_Problem description_
Return each entry exactly, omitting nothing.

Stored data entries:
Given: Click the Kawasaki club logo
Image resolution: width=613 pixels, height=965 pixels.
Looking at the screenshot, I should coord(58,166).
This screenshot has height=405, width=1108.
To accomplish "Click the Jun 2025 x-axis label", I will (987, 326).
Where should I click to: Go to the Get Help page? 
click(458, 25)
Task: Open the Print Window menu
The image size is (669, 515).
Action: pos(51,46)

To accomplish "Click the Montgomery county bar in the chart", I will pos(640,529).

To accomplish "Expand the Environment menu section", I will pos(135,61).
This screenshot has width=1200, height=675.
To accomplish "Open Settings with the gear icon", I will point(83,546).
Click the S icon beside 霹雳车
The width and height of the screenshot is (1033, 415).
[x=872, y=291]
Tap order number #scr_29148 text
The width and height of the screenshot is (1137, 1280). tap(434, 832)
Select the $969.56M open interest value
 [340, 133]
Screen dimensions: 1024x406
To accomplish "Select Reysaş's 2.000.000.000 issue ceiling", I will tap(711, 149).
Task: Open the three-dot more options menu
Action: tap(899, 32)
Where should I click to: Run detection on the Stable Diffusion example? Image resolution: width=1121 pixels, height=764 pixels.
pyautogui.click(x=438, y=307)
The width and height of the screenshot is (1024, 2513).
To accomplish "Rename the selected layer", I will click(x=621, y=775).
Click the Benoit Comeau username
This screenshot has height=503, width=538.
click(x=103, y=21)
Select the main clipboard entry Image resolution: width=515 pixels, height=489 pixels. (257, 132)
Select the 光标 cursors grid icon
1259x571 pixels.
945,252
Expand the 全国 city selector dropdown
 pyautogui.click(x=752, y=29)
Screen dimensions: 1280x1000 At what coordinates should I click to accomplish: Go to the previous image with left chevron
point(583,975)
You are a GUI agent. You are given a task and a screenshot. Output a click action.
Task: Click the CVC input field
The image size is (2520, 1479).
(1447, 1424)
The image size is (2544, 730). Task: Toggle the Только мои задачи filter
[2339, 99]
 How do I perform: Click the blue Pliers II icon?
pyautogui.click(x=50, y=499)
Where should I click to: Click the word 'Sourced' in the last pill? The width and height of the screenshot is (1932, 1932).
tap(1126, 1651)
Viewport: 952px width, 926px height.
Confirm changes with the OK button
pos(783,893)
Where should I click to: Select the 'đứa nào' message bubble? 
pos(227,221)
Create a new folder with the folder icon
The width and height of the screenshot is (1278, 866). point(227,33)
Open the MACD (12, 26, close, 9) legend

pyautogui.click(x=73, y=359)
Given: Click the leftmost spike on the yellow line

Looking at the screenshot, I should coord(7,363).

_Answer box_
Given: Click the Kawasaki club logo
Image resolution: width=613 pixels, height=965 pixels.
Looking at the screenshot, I should coord(58,166).
This screenshot has height=405, width=1108.
To accomplish "Click the Jun 2025 x-axis label", I will (987, 326).
Where should I click to: Go to the Get Help page? 
click(458, 25)
Task: Open the Print Window menu
The image size is (669, 515).
Action: pos(51,46)

To accomplish "Click the Montgomery county bar in the chart", I will pos(640,529).

To accomplish "Expand the Environment menu section", I will pos(135,61).
This screenshot has width=1200, height=675.
To accomplish "Open Settings with the gear icon", I will point(83,546).
Click the S icon beside 霹雳车
The width and height of the screenshot is (1033, 415).
[x=872, y=291]
Tap order number #scr_29148 text
The width and height of the screenshot is (1137, 1280). tap(434, 832)
Select the $969.56M open interest value
 [340, 133]
Screen dimensions: 1024x406
To accomplish "Select Reysaş's 2.000.000.000 issue ceiling", I will tap(711, 149).
Task: Open the three-dot more options menu
Action: tap(899, 32)
Where should I click to: Run detection on the Stable Diffusion example? Image resolution: width=1121 pixels, height=764 pixels.
pyautogui.click(x=438, y=307)
The width and height of the screenshot is (1024, 2513).
To accomplish "Rename the selected layer", I will click(x=621, y=775).
Click the Benoit Comeau username
This screenshot has height=503, width=538.
click(x=103, y=21)
Select the main clipboard entry Image resolution: width=515 pixels, height=489 pixels. (257, 132)
Select the 光标 cursors grid icon
1259x571 pixels.
945,252
Expand the 全国 city selector dropdown
 pyautogui.click(x=752, y=29)
Screen dimensions: 1280x1000 At what coordinates should I click to accomplish: Go to the previous image with left chevron
point(583,975)
You are a GUI agent. You are given a task and a screenshot. Output a click action.
Task: Click the CVC input field
The image size is (2520, 1479).
(1447, 1424)
The image size is (2544, 730). Task: Toggle the Только мои задачи filter
[2339, 99]
 How do I perform: Click the blue Pliers II icon?
pyautogui.click(x=50, y=499)
Where should I click to: Click the word 'Sourced' in the last pill? The width and height of the screenshot is (1932, 1932).
tap(1126, 1651)
Viewport: 952px width, 926px height.
Confirm changes with the OK button
pos(783,893)
Where should I click to: Select the 'đứa nào' message bubble? 
pos(227,221)
Create a new folder with the folder icon
The width and height of the screenshot is (1278, 866). point(227,33)
Open the MACD (12, 26, close, 9) legend

pyautogui.click(x=73, y=359)
Given: Click the leftmost spike on the yellow line

Looking at the screenshot, I should coord(7,363).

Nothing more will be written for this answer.